▶ SOURCE TEXT
The Regulatory Norms of Corporate Governance in India Dimple Grover1, Amulya Khurana2, Ravi Shankar3 1. Assistant Professor, IILM, PhD Student IIT Delhi. 2. Professor, IIT Delhi 3. Associate Professor, IIT Delhi.

Abstract: India, with its vast population has emerged as one of the most attractive country for the multi nationals as they scourge around the world to woo the customer. Offering every lucrative kitty from their basket these organizations in their attempt to attract the customer have engaged in number of malpractices damaging the geo, socio, and political climate of the destination (new) country. The governments’ worldwide are building norms and regulations to curb their malpractices. India, too in order to protect its stakeholders from falling into the trap of these companies is gearing up its norms keeping in mind the international benchmarks. Though, having a long history but a short past these regulations have been a part of Indian policies ever since the trading began in an organized form. Right from the time of arrival of East India Company to the Coca Cola, there have been partnerships, mergers, acquisitions and they call for strict and stringent norms to bring ethical behavior of these companies. The present paper talks about the regulatory frameworks since its inception from 1650 onwards.

1. Introduction: The ethical climate of Indian organizations is soaring. The market dynamics and WTO led norms have led a new battle of consumerism on Indian Turf. No more considered to be a part of the third world country, India is rapidly moving the ladder to become super economic power. According to BRIC report (Global Paper 99) India has the potential to raise its per capita ( US dollar) to 35 times in 2050 compared to its current levels thus making it one of the most attractive market for the FDI’s and MNC’s. China on the other hand will be the largest world economy by 2041. The following table represents the projected real GDP growth.

Table 1 Projected Real GDP Growth (BRIC Report – Global Economics Paper – 99) Year

Brazil

China

India

Russia

2000

4.2

8.0

5.4

10

2001

1.5

7.3

4.2

5

2002

1.5

8.2

4.7

4.3

2003

1.1

8.1

5.6

6.1

2004

3.5

8.4

5.9

4.4

2005

4.2

7.9

6.2

5.8

2006

4.1

7.6

6.2

5.3

2007

4.1

7.3

6.1

4.8

2008

4.1

7.1

6.1

4.5

2009

4.2

6.9

6.1

4.3

2010

4.2

6.1

6.1

4.1

The increase in GDP, the transcending boundaries and easy flow of communication have motivated these FDI’s making India as one of the favorite destination. Its’ huge population and virgin territories have lured the companies, who in turn are leaving no stone unturned to woo the new consumer. Coca – Cola predicts that the BRICs will contribute 41 percent of company’s carbonated soft drinks growth by 2008 (Chakravarty, 2004). Ford Motor expects emerging markets , led by Asian countries, to drive 80 percent of its growth in automotive sales volume over the coming decade. Although, India has been fortunate in not having to go through the pains of massive corporate failures such as Enron and World.com, yet it has alerted the Indian corporations enough to build on sound regulatory frameworks to curb the malpractices of the companies.

▶ TASK PROMPT
In the paper on corporate governance in India, what share of Ford Motor's growth in automotive sales volume over the coming decade does the company expect emerging markets to drive?

▶ DATASET
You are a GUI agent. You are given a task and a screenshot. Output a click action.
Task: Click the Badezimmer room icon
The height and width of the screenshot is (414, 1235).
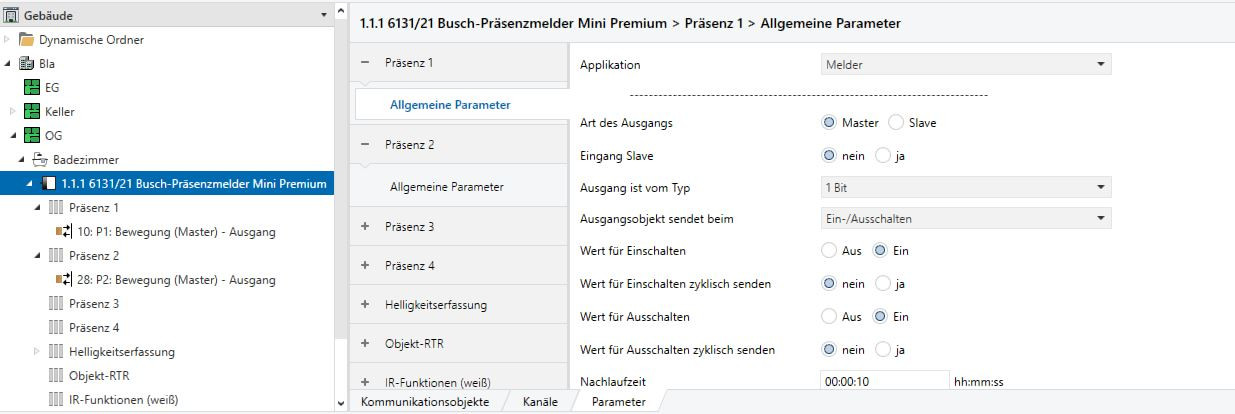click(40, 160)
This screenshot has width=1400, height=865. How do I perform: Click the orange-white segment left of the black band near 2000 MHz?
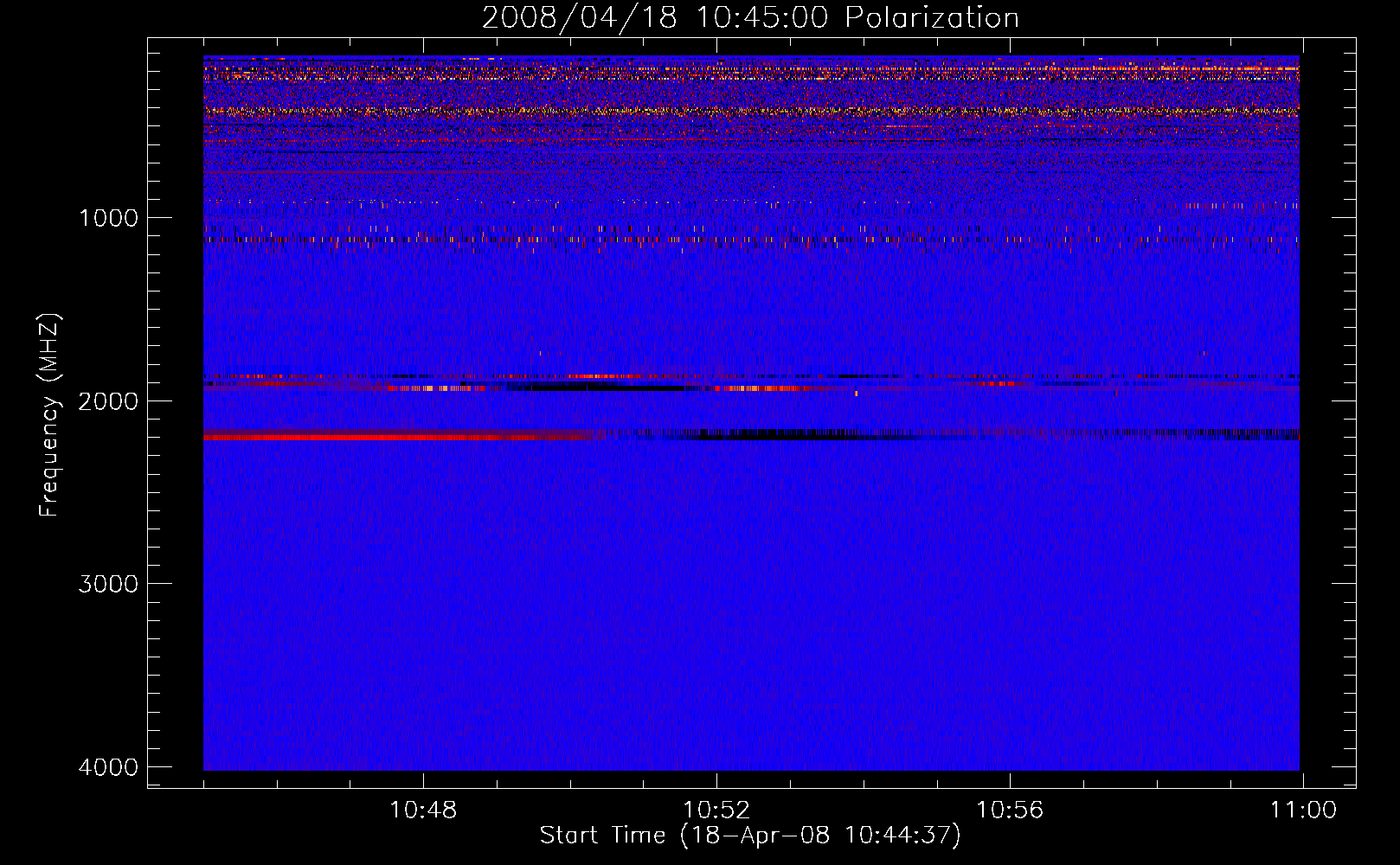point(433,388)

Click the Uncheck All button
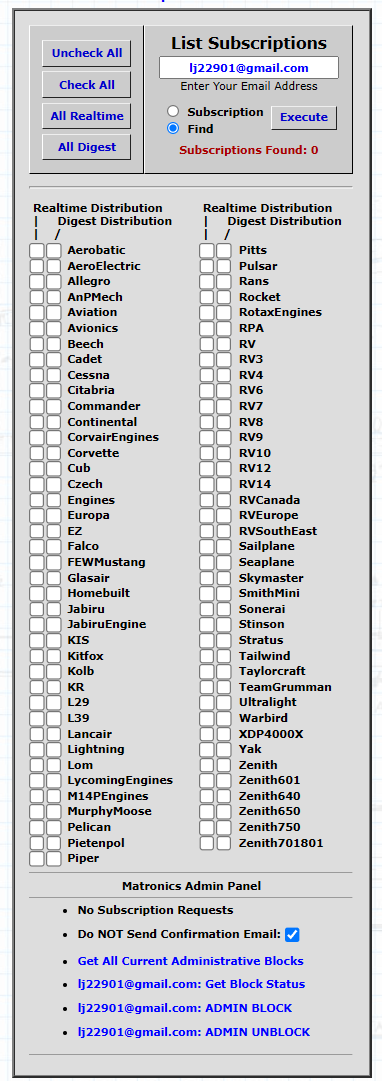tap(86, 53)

▶ RESPONSE TO THE TASK
Ford Motor expects emerging markets to drive 80 percent of that growth.